Milkweed is toxic to some livestock, so should not be grown in gardens, argues W. Langenberg. Many plants are toxic to a variety of animal species – after all, chemical warfare is one of the few defensive options available to plants. And we should be grateful for this since many medicines are derived from the toxic chemicals that plants produce.
Milkweed species are native to Ontario and other parts of North America, and by definition cannot be invasive in their native range. Since the arrival of Europeans, native plants have been greatly reduced in number to make way for housing, agriculture, horticulture and other human land use development. Native plants have also been replaced with non-native plants, some of which are invasive. Doug Tallamy, a Professor of Entomology, has been one of the driving forces behind the increased interest in native gardening. His work shows how vital native plants are for supporting native insects, with particular focus on butterflies and moths. Butterflies are beautiful in their own right, and are vital pollinators, and caterpillars are key food sources for birds. Reduced native plants means reduced insect populations which leads to reduced bird populations.

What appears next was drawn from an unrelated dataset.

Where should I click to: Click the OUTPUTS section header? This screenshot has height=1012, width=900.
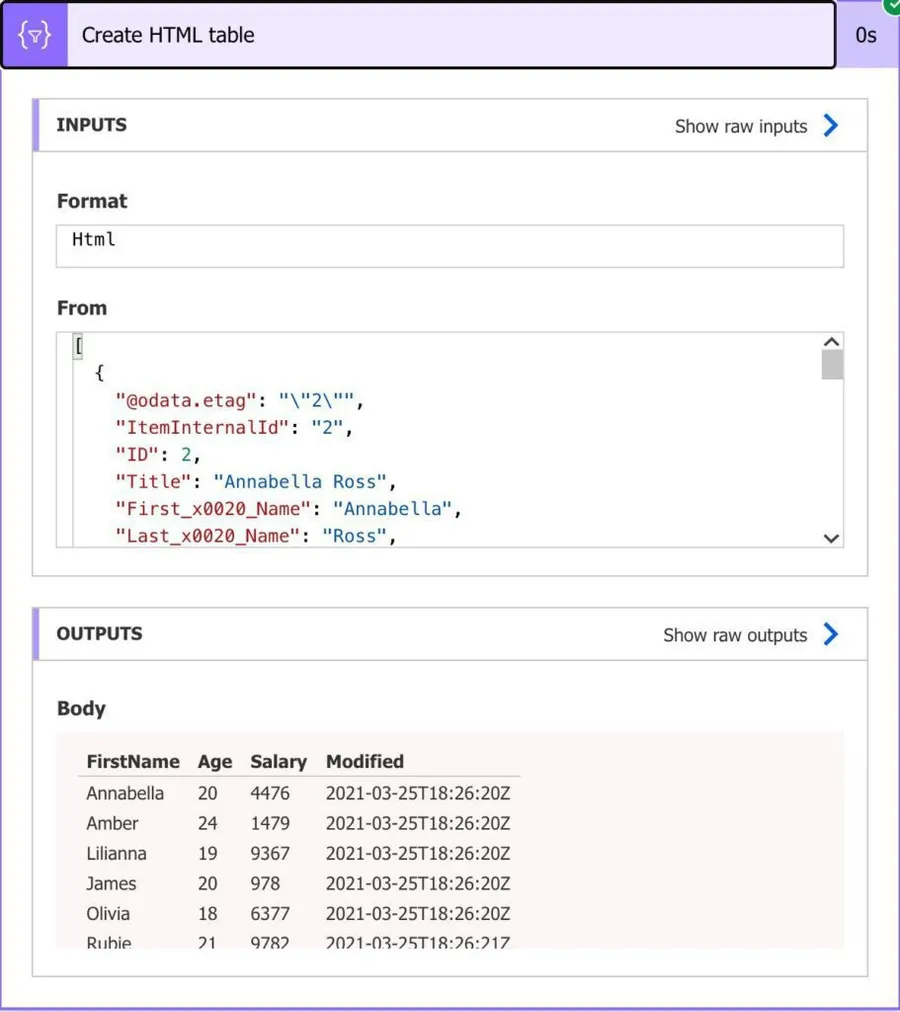pyautogui.click(x=99, y=634)
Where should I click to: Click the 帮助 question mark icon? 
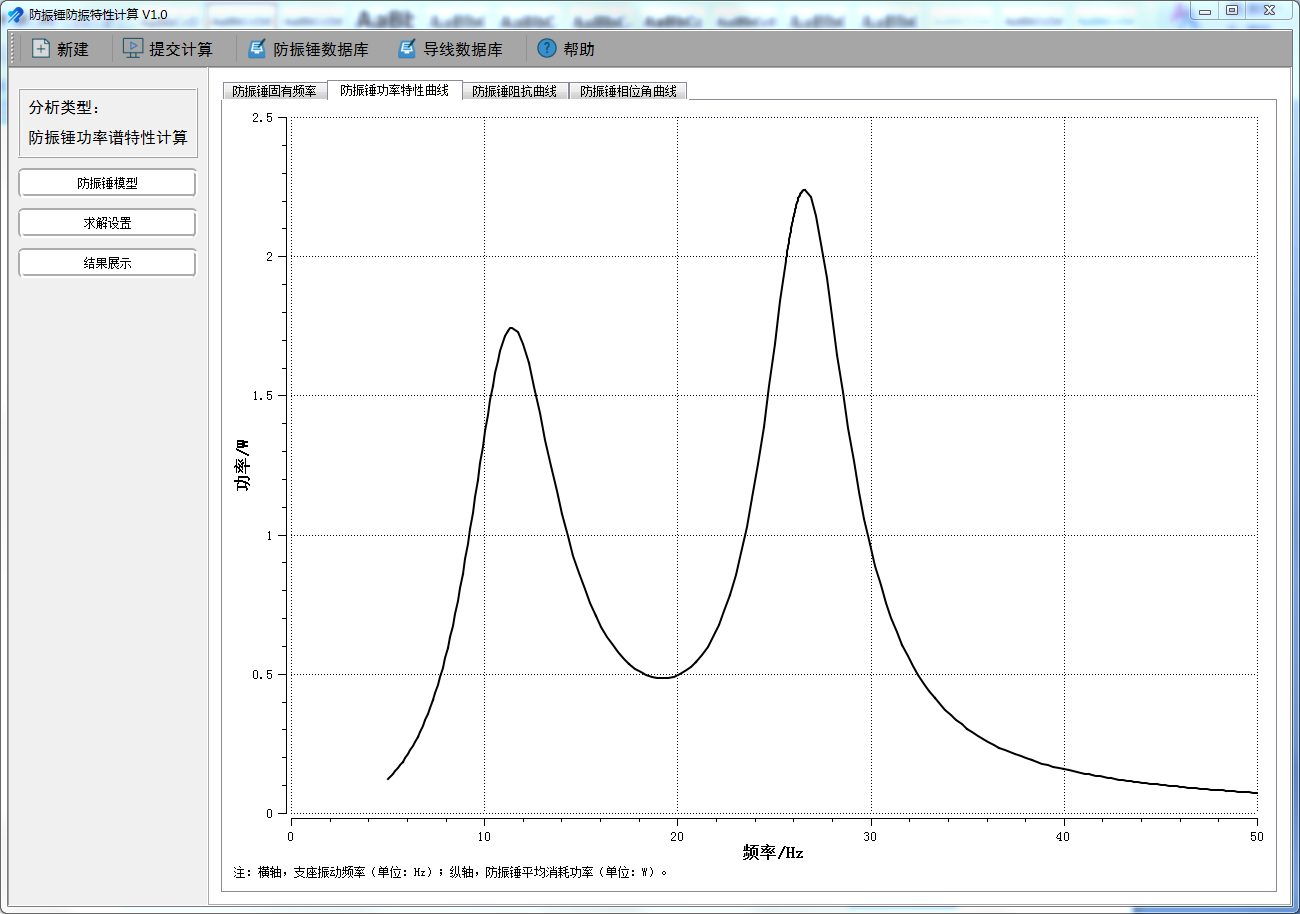pyautogui.click(x=547, y=48)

Many butterflies and moths are highly specialized in the plants they can eat, with some species reliant on a single host plant species during their caterpillar stage. Milkweed species are the sole host plants for the endangered Monarch butterfly in its caterpillar form, as well as supporting a number of other invertebrates.
We are seeing significant declines in invertebrates due to climate change, habitat loss, and insecticides. We should be planting native species wherever possible and removing non-native species, particularly invasive species such as periwinkle, goutweed, bindweed, and Norway Maple.